ERWARTETE LEISTUNG. Schreiben Sie den Text über den Kater Emsy im Anschluss an seinen letzten Satz weiter.

AUSGEWÄHLTER TEXT.
>>>>

Natürlich handeln meine ersten drei Bücher nicht nur von Emsys Abenteuer. Auch meine anderen Katzen haben viel erlebt und mir manche Geschichte beschert. Doch Emsy ist einzigartig. Er ist der Star in meinen Erzählungen. Vielleicht ist es seine tolpatschige Art, wie er mit seinen dicken Pfoten in jedes Fettnäpfchen tritt. Oder ist es die Tatsache, dass er derart viel Schönes und auch Trauriges erlebt hat? Sein Katzenleben ist voller Erlebnisse, allerdings durchwachsen von vielen Hochs und Tiefs. Emsy ist in der Katzenwelt zum Inbegriff von Freiheit geworden.
Aus diesem Grund habe ich seine Erlebnisse, die auf drei Bücher verteilt sind, in dieser Sonderausgabe zusammengefasst. Hier finden Sie Emsys alte und auch neuere Streunereien in einer einziger Ausgabe. Dieses Buch kann jedem Katzenfreund ein paar schöne Stunden bescheren. Ich bin sicher, dass sogar dem grössten Katzenfeind bei der Lektüre ein Lächeln über die Lippen geht.

<<<<

BEREITGESTELLTE DATEN.
>>>>

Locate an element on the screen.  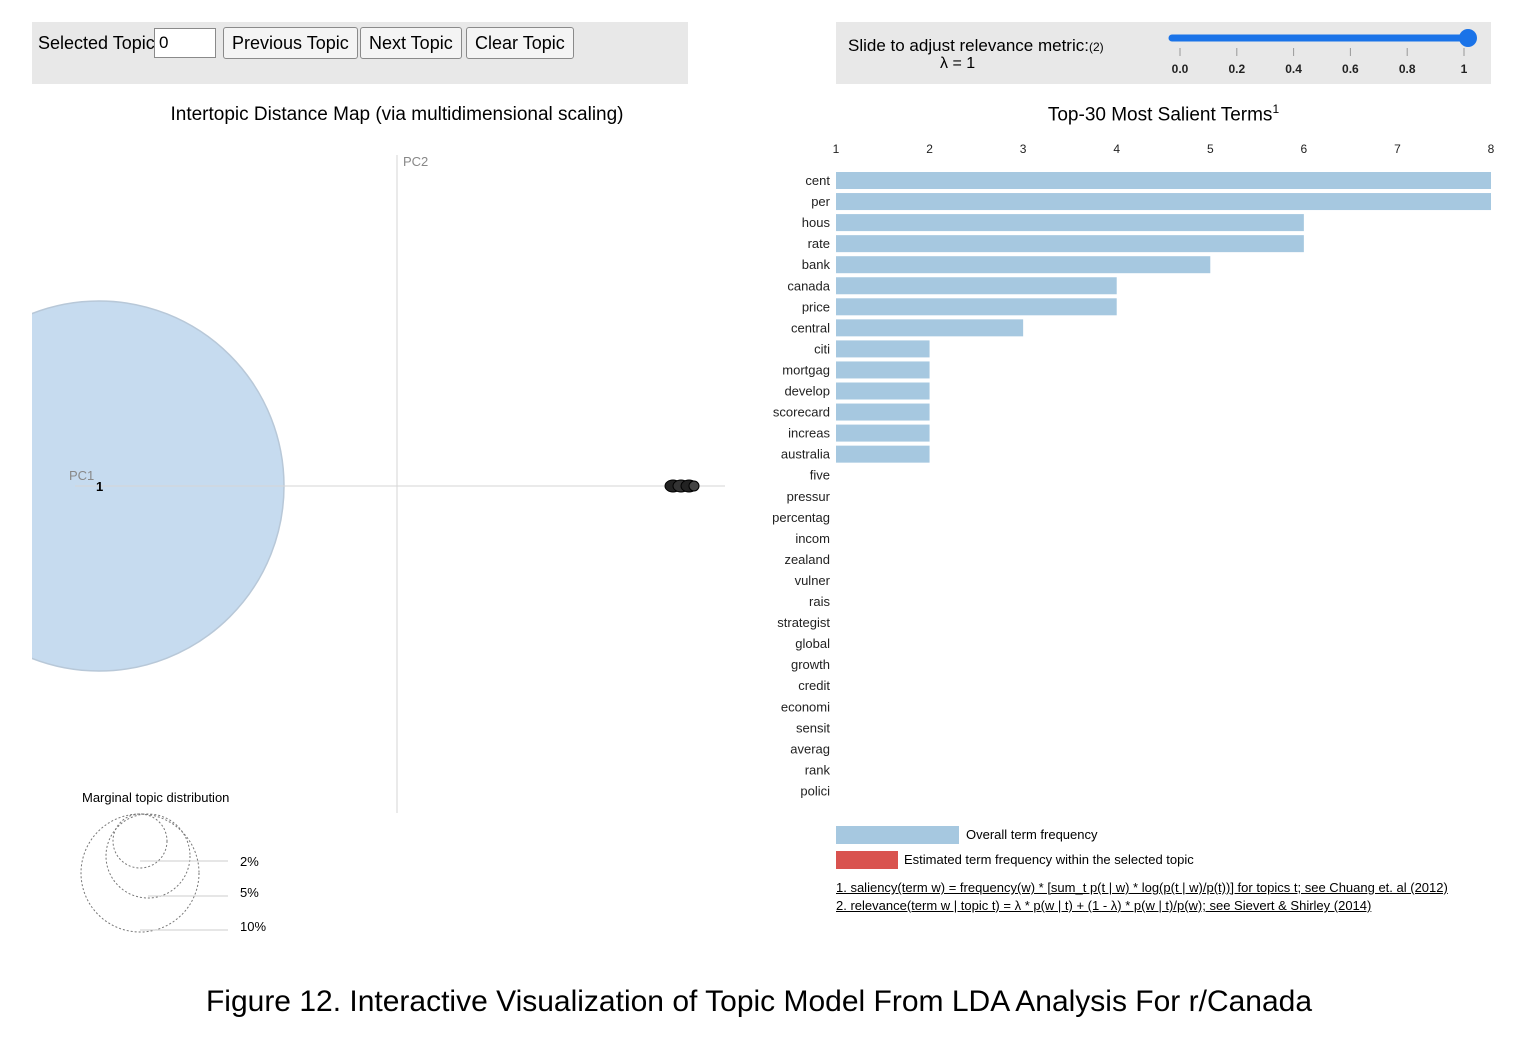
term-label-vulner: vulner is located at coordinates (813, 580).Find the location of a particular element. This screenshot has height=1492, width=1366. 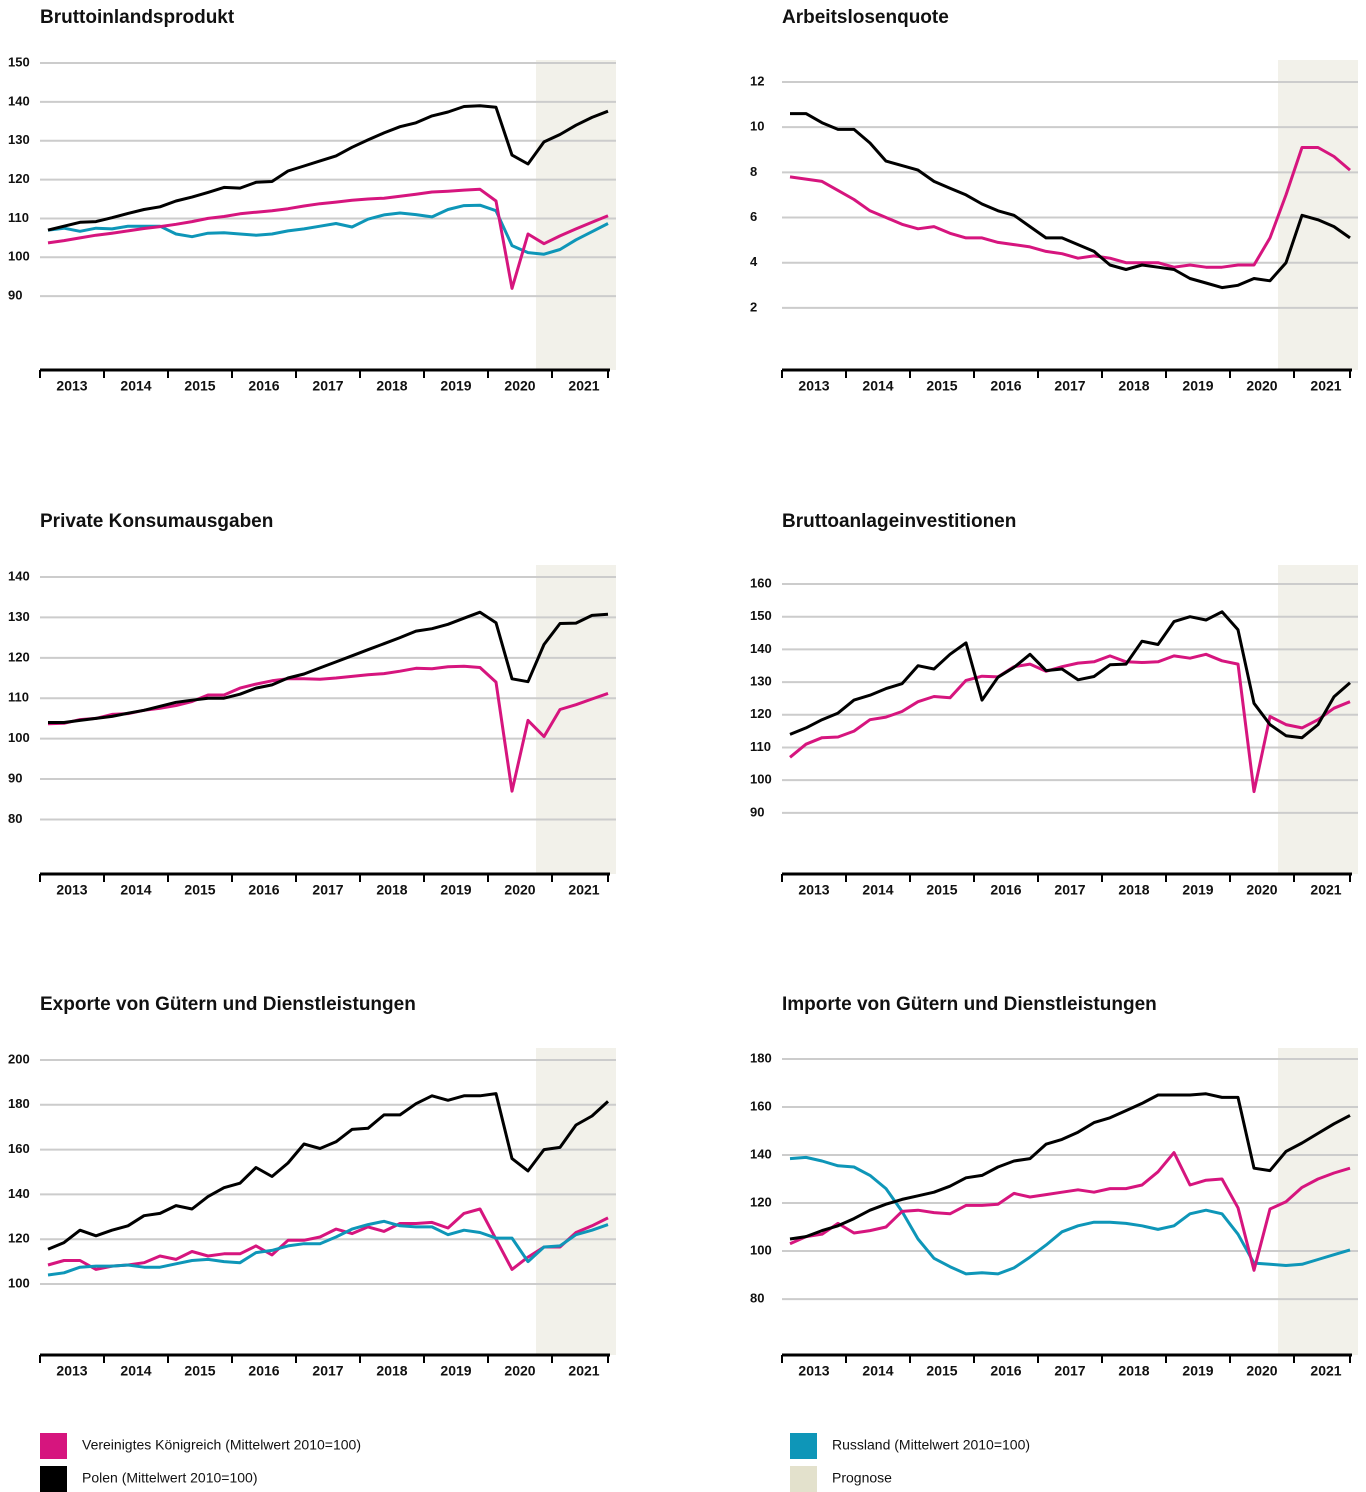

chart-title: Bruttoanlageinvestitionen is located at coordinates (899, 522).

<<<<

ERGEBNIS DER ÜBUNG.
Wenn Emsy lesen könnte, würde er den Kopf schütteln und zugeben, dass es nicht sein kann, dass man so viel Leid auf sich nimmt, um dem Ruf der Freiheit zu folgen. Er lässt sich nicht davon abhalten, auch das hinterste und letzte Abenteuer auszuleben. Wer als Streuner geboren ist, wird auch weiterhin herumstreunen und dem Ruf der Natur folgen.